L’esplosione è stato il secondo grave incidente in una zona popolata della Romania, sul fianco orientale della NATO, nel giro di una settimana, mentre aumenta la minaccia di ripercussioni dalla guerra in Ucraina.

Costanza è città di confine tra Romania e Ucraina ed è la città dove ha sede la più grande base Nato dell’Ue, oltre al porto rumeno sul Mar Nero non distante da Odessa, l’unico sbocco al mare rimasto a Kiev, dove si intensificano gli scontri tra Russia e Ucraina.

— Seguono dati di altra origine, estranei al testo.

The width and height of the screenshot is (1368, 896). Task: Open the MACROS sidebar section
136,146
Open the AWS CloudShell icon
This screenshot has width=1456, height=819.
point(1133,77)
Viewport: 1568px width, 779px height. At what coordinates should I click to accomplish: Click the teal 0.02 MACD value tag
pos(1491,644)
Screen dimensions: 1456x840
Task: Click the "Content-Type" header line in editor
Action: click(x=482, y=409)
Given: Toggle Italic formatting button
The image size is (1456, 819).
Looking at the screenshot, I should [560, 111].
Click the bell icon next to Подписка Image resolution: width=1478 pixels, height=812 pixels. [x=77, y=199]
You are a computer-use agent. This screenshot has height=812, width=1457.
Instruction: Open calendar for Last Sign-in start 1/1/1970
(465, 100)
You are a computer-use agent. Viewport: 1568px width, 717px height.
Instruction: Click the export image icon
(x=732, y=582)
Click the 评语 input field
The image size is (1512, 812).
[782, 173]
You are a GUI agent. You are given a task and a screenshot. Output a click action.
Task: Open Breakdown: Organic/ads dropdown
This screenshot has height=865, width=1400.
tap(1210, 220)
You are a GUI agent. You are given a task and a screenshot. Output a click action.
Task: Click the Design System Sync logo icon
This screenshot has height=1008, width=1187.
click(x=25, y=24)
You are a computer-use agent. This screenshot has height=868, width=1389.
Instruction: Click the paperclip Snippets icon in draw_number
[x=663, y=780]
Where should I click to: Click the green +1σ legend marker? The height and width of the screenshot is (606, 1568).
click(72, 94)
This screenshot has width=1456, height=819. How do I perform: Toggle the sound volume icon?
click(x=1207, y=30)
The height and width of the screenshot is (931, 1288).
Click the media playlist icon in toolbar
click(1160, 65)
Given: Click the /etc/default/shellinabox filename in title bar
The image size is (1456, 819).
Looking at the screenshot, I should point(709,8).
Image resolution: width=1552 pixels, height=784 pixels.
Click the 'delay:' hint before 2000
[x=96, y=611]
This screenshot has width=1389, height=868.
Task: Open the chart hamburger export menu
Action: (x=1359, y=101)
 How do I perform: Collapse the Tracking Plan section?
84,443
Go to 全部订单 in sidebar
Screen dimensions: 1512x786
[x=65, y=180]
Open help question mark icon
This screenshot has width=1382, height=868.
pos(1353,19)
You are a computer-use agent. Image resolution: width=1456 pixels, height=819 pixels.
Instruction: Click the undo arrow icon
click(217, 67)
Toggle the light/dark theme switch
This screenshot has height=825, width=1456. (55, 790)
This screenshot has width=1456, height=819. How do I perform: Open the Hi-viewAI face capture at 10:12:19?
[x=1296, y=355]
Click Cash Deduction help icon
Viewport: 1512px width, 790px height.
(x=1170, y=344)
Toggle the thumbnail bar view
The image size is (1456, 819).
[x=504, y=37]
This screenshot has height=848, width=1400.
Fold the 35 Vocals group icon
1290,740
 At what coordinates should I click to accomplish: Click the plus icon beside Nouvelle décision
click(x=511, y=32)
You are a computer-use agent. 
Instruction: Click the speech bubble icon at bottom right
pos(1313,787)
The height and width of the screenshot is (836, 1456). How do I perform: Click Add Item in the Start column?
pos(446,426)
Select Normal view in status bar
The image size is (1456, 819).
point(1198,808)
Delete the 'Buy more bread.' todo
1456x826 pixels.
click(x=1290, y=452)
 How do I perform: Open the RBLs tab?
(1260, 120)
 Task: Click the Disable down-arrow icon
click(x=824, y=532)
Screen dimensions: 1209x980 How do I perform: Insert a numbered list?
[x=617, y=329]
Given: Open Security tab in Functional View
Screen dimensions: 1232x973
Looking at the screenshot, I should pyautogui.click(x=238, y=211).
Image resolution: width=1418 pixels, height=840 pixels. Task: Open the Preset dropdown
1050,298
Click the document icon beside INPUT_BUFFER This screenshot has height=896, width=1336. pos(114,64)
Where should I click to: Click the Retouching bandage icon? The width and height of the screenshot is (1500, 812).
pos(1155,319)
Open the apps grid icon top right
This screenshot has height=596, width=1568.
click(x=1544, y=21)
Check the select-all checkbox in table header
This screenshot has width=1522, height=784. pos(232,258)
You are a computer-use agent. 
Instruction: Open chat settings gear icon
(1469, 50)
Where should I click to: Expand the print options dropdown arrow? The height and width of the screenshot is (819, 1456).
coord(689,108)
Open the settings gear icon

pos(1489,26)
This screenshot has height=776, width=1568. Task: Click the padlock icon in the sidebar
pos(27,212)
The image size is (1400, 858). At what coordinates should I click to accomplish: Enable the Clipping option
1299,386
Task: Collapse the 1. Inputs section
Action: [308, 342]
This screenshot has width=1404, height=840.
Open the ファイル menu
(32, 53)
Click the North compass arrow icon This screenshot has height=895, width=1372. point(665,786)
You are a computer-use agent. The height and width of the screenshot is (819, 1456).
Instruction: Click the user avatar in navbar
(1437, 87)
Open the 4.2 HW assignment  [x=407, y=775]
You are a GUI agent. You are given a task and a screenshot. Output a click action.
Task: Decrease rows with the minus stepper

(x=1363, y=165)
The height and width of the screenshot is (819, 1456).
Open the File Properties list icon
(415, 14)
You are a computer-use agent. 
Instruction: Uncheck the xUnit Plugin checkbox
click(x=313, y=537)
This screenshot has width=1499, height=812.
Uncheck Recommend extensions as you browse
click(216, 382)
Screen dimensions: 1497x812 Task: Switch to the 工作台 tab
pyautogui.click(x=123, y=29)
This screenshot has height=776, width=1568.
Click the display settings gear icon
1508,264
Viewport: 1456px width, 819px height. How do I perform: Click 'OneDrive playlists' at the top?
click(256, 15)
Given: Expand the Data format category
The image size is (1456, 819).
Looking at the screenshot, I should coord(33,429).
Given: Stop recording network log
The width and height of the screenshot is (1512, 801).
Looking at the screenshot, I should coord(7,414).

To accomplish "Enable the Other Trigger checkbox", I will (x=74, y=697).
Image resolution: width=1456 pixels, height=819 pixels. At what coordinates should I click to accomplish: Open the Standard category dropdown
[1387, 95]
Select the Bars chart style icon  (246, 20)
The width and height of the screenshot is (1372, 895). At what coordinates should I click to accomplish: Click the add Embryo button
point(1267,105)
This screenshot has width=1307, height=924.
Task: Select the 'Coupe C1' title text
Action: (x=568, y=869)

Su 𝕏 sono apparsi dei video in cui si afferma che il drone sottomarino ucraino, bloccato da barriere anti-inquinamento, è stato fotografato e ripreso prima dell’esplosione come mostra il video in basso. Osservatori affermano che probabilmente si tratta di un’operazione di falsa bandiera, dal momento che i mezzi militari di questo tipo (AUV – Autonomous Underwater Vehicles) non volano ma sono appunto sottomarini telecomandati da remoto o guidati dall’IA.

“Ce n’erano altri”, si afferma sui social. “Il drone navale ucraino che è esploso in Romania era destinato a essere una falsa bandiera per incolpare la Russia?” scrive Mario Nawfal, imprenditore e seguito podcaster e influencer da milioni di followers su 𝕏. “L’Ucraina dice che il drone è stato deviato dal suo corso dalla guerra elettronica russa. Ma i critici si chiedono come un drone che avrebbe perso il controllo sia riuscito a viaggiare in profondità nel porto di Constanța, in Romania, e a detonare a soli 900 metri dal terminal petrolifero del porto. I rapporti indicano anche che non era l’unico; diversi altri droni navali ucraini sono stati presumibilmente trovati nella zona. Secondo le teorie online, poiché è rimasto intrappolato nelle barriere anti-inquinamento, i passanti sono riusciti a filmarlo prima dell’esplosione, il che significa che le autorità sono state in grado di identificarlo rapidamente come ucraino piuttosto che russo”.

Il veicolo militare è stato fatto esplodere a circa un chilometro dal terminal petrolifero. Fortunatamente non si registrano vittime né feriti.